An undocumented immigrant from Mexico whose wife was a supporter of Donald Trump’s immigration policies has been deported.
U.S. Immigration and Customs Enforcement sent Roberto Beristain, a 43-year-old Indiana business owner and father of three, to Mexico in a “middle-of-the-night deportation” on Tuesday, according to a statement from his lawyer.
“They suddenly told me it was time to go,” Beristain said in the statement. “They told me to get my stuff, they put me in the back of a van, and sped toward the border.” He added that he was unable to speak to his attorney until he was already in Mexico.
Beristain, who lives in Mishawaka, Indiana, had been transferred to various detention centers in the U.S. since February, when he was detained during a routine check-in with ICE officials. Beristain had visited a relative in the U.S. in 1998 and simply stayed in the country, where he met his wife, Helen. Immigration officials discovered he was undocumented in 2000, and ordered him to leave, but he opted to stay in the U.S. to be with his then-pregnant wife.
Since then — for 17 years — Beristain has routinely checked in with ICE officials and has been informally permitted to stay in the U.S., even obtaining a Social Security card, driver’s license and work permit. He is the owner of local restaurant Eddie’s Steak Shed, where he has worked for years. He purchased the business from his wife’s sister in January.
But in February — three months after the election of President Donald Trump, who has repeatedly vowed to crack down on undocumented immigrants — Beristain went to his check-in as usual, but was detained.
His wife, who voted for Trump and even voiced support for his stance on immigration, expressed shock that her husband was affected.
“[Trump] did say the good people would not be deported, the good people would be checked,” Helen Beristain told Indiana Public Media last month. She said she believed Trump would be targeting criminals.

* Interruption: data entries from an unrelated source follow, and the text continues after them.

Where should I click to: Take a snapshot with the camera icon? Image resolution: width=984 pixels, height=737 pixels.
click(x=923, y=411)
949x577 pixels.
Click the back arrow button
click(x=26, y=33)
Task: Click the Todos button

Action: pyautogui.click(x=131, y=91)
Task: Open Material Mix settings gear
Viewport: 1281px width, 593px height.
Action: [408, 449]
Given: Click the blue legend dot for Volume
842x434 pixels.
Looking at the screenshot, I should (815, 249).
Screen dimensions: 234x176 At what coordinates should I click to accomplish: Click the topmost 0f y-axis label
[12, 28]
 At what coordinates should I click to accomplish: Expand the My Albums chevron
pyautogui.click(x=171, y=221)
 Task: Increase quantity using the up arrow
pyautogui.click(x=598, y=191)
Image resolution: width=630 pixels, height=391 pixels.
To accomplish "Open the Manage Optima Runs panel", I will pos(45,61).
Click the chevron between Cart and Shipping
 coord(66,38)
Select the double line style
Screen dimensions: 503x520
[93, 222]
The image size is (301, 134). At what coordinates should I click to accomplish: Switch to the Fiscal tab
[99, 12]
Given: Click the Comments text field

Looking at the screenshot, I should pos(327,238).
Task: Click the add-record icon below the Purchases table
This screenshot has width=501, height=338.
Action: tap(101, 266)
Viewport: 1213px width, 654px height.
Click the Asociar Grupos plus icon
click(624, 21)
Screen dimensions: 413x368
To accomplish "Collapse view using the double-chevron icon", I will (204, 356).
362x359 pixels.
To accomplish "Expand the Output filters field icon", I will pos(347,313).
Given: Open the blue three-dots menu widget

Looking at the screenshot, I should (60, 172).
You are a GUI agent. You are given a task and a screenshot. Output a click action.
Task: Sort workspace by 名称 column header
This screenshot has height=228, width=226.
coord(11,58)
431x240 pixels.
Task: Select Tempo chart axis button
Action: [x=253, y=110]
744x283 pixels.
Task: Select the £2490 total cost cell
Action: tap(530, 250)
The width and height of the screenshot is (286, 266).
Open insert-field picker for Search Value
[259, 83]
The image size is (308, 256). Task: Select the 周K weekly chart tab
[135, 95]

But Roberto Beristain has no criminal record whatsoever, Chuck Roth, director of litigation at the National Immigrant Justice Center, told The Huffington Post in an email. Lawyers from NIJC are part of the legal team working to return Beristain to the country.
Beristain’s largely conservative community has also rallied to support their neighbor. The mayor of nearby South Bend, in a blog post for The Huffington Post, called Beristain a “model resident.”
ICE confirmed the deportation to HuffPost in a statement:
On Oct. 5, 2000, a federal immigration judge granted him “voluntary departure” for a period of 60 days. When he failed to depart the United States by that time as required, his voluntary departure order reverted to a final order of removal.
Beristain’s attorneys believe officials rushed Beristain out of the country in an attempt to evade pending rulings on his immigration status.
“This was an attempt to short-circuit the justice process by intentionally removing him before a judge could stop his removal,” said Adam Ansari in a statement. “We were in communication with the government regarding those motions – what they failed to mention was that they were in the process of throwing him out of the country.”
Roth told HuffPost that the motion to rescind Beristain’s removal is still pending, though a ruling on that could take “days or months.”
“If the judge grants our motion and undoes the removal order, it’s likely that we’ll be able to get Mr. Beristain allowed back into the U.S.,” Roth said, noting that “either side” would be able to appeal the judge’s decision.
If they cannot undo Beristain’s removal order, he would have to remain outside of the U.S. while waiting for permission to reapply for a legal visa.
“That process would generally take 1-2 years, during which time he’d be separated from his family,” Roth said.